Veículo de presidente argentino é apedrejado por manifestantes

Carro de Alberto Fernández foi atacado por manifestantes neste sábado em visita do presidente a região atingida por incêndios florestais

Dezenas de pessoas atacaram com chutes e pedras neste sábado (13) o veículo que transportava o presidente argentino, Alberto Fernández, na província de Chubut (sul), para onde ele viajou para constatar os danos dos gigantescos incêndios florestais, segundo imagens da imprensa local.

Fernández deu uma coletiva de imprensa antes dos incidentes, durante a qual disse ter viajado para "ouvir o povo" e anunciou ajuda aos atingidos pelo incêndio.

Ao deixar um centro comunitário na cidade de Lago Puelo, Fernández teve que ser protegido por um corredor humano do avanço dos manifestantes em direção à comitiva presidencial.

Imagens de televisão mostram o presidente correndo até o seu carro e manifestantes batendo no vidro por vários minutos, enquanto a primeira-dama, Fabiola Yañez, tenta se levantar para observar e alguém exige que ela permaneça sentada.

Os manifestantes interromperam a passagem do veículo que transportava Fernández, socando e jogando pedras que quebraram os vidros, conforme observado nas imagens da rede TN e do jornal Clarín.

Com uma presença policial escassa, a multidão conseguiu bloquear os veículos que acompanhavam Fernández por vários minutos, lançando-se inclusive contra a van presidencial. Depois de liberado, os carros saíram em alta velocidade entre os manifestantes.

Segundo o jornal Clarín, os manifestantes protestavam contra projetos de mineração na província de Chubut e também contra o governador do distrito, Mariano Arcioni.

O ex-presidente e antecessor de Fernández no cargo, o liberal Mauricio Macri, repudiou o ataque.

"A violência nunca é o caminho. Repudio o que aconteceu hoje em Chubut durante a visita do presidente.
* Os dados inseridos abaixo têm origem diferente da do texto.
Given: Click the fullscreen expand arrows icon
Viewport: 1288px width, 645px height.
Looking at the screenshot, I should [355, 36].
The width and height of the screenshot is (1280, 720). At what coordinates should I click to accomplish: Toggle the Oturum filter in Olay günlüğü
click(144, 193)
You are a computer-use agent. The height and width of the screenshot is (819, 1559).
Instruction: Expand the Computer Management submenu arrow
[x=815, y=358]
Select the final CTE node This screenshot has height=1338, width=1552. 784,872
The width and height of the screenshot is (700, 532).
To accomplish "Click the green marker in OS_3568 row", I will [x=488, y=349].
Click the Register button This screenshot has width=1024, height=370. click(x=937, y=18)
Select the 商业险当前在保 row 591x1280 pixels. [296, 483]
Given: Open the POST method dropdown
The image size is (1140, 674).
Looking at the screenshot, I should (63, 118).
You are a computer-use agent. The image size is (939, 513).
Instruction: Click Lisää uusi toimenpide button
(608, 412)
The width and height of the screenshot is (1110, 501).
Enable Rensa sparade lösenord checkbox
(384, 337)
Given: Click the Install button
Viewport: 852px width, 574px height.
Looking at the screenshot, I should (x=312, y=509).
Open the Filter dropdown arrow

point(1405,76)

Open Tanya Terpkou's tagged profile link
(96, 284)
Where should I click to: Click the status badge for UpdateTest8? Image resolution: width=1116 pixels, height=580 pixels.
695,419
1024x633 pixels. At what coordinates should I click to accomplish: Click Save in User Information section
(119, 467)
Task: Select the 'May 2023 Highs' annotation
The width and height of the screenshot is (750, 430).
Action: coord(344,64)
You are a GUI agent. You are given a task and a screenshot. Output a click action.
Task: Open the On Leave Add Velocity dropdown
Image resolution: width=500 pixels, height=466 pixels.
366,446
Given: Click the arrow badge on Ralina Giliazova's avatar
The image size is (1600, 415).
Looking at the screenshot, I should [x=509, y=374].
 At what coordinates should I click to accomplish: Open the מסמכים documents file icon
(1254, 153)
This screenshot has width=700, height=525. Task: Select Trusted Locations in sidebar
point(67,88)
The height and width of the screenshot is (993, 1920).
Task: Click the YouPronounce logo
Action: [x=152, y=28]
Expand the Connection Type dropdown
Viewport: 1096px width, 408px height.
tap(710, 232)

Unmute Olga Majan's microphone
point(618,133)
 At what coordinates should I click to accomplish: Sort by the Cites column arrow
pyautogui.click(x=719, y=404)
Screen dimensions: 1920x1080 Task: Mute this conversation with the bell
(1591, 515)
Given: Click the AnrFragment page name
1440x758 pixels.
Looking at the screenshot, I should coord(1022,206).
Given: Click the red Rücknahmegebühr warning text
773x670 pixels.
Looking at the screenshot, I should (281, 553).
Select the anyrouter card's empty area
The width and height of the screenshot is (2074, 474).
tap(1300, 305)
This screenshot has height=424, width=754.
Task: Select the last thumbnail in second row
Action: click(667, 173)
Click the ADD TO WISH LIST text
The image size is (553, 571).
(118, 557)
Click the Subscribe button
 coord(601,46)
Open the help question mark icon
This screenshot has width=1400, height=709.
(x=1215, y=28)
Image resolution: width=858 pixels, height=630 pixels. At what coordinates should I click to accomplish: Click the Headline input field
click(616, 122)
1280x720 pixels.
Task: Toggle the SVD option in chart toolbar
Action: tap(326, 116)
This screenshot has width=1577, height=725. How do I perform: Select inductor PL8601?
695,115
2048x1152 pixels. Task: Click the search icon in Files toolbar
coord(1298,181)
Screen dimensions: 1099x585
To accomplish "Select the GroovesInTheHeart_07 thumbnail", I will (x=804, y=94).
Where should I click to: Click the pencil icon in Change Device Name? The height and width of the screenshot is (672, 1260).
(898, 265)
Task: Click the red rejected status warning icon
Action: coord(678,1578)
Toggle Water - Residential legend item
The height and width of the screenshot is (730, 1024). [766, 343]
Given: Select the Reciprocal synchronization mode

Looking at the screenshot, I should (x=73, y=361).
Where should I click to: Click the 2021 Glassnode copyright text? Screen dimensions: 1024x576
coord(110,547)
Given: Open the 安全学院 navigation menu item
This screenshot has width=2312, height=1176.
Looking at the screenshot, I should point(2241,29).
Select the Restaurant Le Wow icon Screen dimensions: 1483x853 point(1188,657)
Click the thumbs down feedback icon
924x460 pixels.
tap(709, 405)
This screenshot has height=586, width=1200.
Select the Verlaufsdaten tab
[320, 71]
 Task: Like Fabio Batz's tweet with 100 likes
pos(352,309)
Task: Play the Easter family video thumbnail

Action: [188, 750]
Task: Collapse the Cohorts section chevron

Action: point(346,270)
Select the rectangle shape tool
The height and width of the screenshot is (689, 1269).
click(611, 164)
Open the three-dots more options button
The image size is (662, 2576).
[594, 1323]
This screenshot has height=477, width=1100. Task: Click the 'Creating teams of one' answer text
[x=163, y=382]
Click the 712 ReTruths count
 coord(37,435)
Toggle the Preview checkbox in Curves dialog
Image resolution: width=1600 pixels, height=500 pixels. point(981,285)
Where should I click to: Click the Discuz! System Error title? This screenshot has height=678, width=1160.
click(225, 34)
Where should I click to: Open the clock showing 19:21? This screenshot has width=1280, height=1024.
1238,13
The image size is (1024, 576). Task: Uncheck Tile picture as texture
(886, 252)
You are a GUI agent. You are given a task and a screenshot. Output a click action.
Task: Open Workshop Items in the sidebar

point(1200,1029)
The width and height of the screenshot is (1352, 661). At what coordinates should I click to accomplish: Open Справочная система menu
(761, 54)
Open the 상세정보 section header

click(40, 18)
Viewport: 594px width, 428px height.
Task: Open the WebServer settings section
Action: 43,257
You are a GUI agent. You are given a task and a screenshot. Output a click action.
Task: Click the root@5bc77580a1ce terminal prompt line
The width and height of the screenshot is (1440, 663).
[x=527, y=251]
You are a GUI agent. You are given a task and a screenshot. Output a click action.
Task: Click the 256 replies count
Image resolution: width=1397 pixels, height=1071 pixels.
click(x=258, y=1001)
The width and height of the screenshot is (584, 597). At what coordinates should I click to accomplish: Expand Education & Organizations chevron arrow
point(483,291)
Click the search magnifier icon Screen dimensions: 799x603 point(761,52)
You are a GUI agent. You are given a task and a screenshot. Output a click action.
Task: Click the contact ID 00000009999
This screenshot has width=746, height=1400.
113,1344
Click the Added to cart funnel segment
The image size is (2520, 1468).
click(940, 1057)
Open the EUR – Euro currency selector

Qualquer diferença tem que ser resolvida por meio do diálogo", disse Macri no Twitter.

Incêndios devastadores

Fernández percorreu neste sábado a região dos incêndios que deixaram um morto, 11 desaparecidos, dezenas de evacuados e mais de 200 casas destruídas pelas chamas que atingiram nesta semana a região de florestas e lagos da Patagônia argentina.

Os incêndios, supostamente intencionais segundo as autoridades, começaram no início da semana atingindo as cidades de Lago Puelo, El Bolsón, El Maitén, Epuyén, Futaleufú, El Hoyo e Las Golondrinas, perto do sopé da Cordilheira dos Andes.

"Há 1.500 hectares de mata nativa consumidos", informou a Defesa Civil.Versões da imprensa falam de até 15.000 hectares.

O cadáver carbonizado de um trabalhador rural, desaparecido desde terça-feira, foi encontrado na cidade de El Maitén, de acordo com as autoridades locais.

"O incêndio atingiu mais de 200 casas e ainda há 11 pessoas, das quais não sabemos seu paradeiro", declarou o ministro do Meio Ambiente, Juan Cabandié, a jornalistas, atualizando o número de desaparecidos, que eram 15 na quarta-feira.

Nas províncias de Chubut, Río Negro e Neuquén, afetadas pelos incêndios, dezenas de brigadistas operam com o apoio de 12 carros de bombeiros, três hidrantes e dois helicópteros para conter as chamas.

Segundo o ministro, "a intencionalidade dos incêndios se manifesta a partir da simultaneidade no início em sete localidades, que, em um período de três horas, tiveram um incêndio. Foi muito planejado".

Peritos começaram a trabalhar para determinar as responsabilidades.

Os incêndios devoraram dezenas de milhares de hectares na Argentina no ano passado. Eles foram causados intencionalmente, principalmente para fins especulativos de plantio, ou imobiliários, segundo o Ministério do Meio Ambiente.

As chamas nesta semana deixaram "danos tremendos", lamentou o ministro. "Não há água em Lago Puelo, em Epuyén, em El Maitén, ou em Las Golondrinas. Não há eletricidade", completou.